Affiliations: Department of Implantology, the 2nd Affiliated
Hospital, Harbin Medical University, Harbin, Heilongjiang, China | Department of Orthodontics, the 1st Affiliated
Hospital, Harbin Medical University, Harbin, Heilongjiang, China | Department of Oral and Maxillofacial Surgery, the 2nd
Affiliated Hospital, Harbin Medical University, Harbin, Heilongjiang, China
Note: [] Corresponding authors: Bin Zhang and Cheng-Chao Guan, Department
of Implantology, the 2nd Affiliated Hospital, Harbin Medical University, Harbin
150086, Heilongjiang, China. E-mail: [email protected],
[email protected]
Abstract: OBJECTIVE: In this study, we sought to investigate the dynamic
changes in the levels of TNF-α, IL-1β and LPS in the gingival
crevicular fluid (GCF) in a rat model of diabetes mellitus (DM) and
periodontitis (PD). Additionally, we evaluated alveolar bone loss and the
histopathological response associated with experimental diabetes mellitus and
experimental periodontitis. METHODS: DM and PD were induced together in 15 rats (group 1) by
streptozotocin injection and ligature induction. Periodontitis alone was
produced by ligature induction in 15 rats (group 2), diabetes alone was
produced by streptozotocin injection in 15 rats (group 3), and fifteen
systemically and periodontally healthy rats were used as controls (group 4).

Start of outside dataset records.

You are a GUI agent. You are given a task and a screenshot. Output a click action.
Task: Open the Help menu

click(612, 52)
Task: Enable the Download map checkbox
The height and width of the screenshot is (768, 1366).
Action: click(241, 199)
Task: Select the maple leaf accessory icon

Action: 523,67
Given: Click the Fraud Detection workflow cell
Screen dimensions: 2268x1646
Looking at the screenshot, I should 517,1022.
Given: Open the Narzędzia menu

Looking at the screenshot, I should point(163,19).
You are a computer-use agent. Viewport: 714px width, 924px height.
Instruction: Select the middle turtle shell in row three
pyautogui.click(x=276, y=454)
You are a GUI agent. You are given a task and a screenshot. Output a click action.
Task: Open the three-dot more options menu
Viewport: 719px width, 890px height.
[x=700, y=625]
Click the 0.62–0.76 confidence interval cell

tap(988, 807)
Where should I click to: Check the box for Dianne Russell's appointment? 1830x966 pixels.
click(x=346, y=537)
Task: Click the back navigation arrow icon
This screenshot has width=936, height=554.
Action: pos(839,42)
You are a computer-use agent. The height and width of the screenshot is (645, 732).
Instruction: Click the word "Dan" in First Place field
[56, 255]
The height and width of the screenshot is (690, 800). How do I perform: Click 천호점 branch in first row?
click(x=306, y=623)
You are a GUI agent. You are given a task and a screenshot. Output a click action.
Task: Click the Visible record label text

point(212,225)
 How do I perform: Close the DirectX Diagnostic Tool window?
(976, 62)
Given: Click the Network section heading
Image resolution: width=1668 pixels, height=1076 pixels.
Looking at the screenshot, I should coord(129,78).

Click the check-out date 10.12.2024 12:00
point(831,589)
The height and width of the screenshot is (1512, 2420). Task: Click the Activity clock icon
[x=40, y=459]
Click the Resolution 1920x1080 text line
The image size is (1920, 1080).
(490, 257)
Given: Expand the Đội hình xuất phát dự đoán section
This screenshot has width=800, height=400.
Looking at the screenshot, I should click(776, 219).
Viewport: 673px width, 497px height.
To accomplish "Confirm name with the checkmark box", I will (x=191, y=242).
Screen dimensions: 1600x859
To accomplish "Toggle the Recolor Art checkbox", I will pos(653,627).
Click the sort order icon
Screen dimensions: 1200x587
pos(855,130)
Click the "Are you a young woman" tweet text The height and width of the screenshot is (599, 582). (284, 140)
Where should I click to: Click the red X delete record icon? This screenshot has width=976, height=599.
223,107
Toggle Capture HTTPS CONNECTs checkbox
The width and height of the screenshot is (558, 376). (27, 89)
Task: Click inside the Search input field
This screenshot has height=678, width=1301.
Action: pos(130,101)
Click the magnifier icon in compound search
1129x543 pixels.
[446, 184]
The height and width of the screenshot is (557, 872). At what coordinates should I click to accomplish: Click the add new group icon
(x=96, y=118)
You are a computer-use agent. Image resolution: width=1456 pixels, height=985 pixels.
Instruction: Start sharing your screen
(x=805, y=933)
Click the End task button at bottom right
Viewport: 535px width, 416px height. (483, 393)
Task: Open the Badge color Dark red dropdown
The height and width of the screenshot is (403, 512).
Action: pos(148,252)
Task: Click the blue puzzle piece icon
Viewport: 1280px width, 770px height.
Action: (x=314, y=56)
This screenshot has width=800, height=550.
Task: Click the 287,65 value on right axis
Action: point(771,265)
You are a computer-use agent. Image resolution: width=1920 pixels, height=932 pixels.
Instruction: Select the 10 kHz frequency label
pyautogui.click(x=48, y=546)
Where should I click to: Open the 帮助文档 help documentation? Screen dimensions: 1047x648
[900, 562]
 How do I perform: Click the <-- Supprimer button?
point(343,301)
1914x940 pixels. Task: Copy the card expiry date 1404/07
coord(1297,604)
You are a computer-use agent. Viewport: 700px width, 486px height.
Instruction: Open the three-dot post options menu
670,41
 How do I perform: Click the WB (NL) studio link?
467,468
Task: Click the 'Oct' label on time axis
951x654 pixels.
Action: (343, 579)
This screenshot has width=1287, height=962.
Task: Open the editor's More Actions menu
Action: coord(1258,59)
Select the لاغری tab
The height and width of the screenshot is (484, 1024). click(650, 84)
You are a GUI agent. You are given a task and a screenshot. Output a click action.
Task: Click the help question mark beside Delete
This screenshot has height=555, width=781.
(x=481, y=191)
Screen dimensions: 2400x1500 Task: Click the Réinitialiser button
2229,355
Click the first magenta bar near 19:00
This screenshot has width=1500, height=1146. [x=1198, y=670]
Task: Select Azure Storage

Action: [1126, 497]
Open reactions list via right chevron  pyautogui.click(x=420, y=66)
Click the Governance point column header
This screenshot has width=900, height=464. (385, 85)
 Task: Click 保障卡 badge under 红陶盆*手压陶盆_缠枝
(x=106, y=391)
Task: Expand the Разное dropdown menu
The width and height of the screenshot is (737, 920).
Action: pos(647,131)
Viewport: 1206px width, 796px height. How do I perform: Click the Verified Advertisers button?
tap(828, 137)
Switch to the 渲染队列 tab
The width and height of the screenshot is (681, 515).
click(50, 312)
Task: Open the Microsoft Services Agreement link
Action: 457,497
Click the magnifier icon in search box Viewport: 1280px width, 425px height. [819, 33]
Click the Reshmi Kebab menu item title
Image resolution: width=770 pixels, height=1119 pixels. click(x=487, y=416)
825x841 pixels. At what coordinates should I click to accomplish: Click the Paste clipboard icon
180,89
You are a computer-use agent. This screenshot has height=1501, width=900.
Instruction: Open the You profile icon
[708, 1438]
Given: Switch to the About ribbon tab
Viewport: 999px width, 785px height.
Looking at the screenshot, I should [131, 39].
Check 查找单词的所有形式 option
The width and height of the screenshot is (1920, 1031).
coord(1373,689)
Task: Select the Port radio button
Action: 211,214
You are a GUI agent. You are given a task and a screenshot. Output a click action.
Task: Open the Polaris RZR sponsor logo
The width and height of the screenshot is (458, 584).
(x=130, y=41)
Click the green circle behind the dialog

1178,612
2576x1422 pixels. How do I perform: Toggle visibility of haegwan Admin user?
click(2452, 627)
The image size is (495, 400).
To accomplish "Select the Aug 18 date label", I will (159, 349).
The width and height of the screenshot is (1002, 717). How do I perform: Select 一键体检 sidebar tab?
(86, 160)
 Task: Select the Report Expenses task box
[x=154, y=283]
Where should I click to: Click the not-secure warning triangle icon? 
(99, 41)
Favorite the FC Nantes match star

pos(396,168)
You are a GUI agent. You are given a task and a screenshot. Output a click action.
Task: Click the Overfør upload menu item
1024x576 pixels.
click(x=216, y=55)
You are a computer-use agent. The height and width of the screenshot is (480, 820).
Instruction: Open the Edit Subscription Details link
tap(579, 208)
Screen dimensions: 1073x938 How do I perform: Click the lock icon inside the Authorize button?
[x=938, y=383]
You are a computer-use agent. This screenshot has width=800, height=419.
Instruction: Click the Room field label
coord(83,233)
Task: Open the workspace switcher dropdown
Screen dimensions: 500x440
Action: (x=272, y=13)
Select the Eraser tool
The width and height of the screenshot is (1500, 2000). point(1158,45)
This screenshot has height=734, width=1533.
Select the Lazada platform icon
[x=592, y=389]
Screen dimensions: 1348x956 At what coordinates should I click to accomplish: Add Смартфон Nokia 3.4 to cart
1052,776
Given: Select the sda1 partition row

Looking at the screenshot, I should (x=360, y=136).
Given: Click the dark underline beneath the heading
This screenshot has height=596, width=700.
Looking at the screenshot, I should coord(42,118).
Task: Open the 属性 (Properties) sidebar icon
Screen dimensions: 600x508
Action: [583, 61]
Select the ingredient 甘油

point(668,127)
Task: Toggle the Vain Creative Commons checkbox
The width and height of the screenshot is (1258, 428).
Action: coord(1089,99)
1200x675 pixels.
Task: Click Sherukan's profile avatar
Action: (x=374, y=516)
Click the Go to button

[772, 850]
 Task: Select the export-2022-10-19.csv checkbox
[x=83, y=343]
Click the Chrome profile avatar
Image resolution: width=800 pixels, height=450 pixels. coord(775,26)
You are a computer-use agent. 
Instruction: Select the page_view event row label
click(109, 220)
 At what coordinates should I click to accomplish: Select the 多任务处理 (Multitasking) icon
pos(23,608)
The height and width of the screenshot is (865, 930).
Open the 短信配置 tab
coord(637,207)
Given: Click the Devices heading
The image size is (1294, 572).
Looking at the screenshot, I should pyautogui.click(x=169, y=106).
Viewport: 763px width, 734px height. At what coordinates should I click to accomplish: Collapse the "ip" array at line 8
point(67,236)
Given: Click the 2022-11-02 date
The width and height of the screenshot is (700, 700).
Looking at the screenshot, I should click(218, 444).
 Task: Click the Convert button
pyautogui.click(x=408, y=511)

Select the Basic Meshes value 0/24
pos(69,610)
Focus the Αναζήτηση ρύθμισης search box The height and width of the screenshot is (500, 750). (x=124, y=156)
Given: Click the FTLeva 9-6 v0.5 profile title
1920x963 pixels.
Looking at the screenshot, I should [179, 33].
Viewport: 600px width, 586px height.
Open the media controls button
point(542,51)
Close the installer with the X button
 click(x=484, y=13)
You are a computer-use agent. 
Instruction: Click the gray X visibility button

The gingival TNF-α, IL-1β and LPS levels were measured by using
ELISA method. Periodontal destruction was assessed by measuring the alveolar
bone loss. Periodontal inflammation was quantified by histopathological grading
in H&E stained samples. RESULTS: Higher levels of TNF-α, IL1-β and LPS, increased
alveolar bone loss and more serve histopathology were found in group 1 compared
with group 2, group 3 and group 4 (p< 0.05). The quantities of TNF-α,
IL1-β and LPS, the amount of alveolar bone loss and the severity of the
histopathological finding were greater in group 2 than group 3 and group 4
(p< 0.05). Group 3 demonstrated higher levels of TNF-α, IL1-β and
LPS, increased alveolar bone loss and more serve histopathology than group 4
(p< 0.05). Statistically significant differences were noted between all of
the groups. CONCLUSIONS: These data indicate that DM may lead to enhanced
TNF-α, IL1-β and LPS production in the periodontal tissues. The
resorption values of alveolar bone and the histological inflammation were more
severe in rats with periodontitis and diabetes mellitus than in those with
periodontitis alone, diabetes mellitus alone and control rats. Our findings are
consistent with the hypothesis that hyperglycemia contributes to the heightened
inflammatory response associated with periodontitis.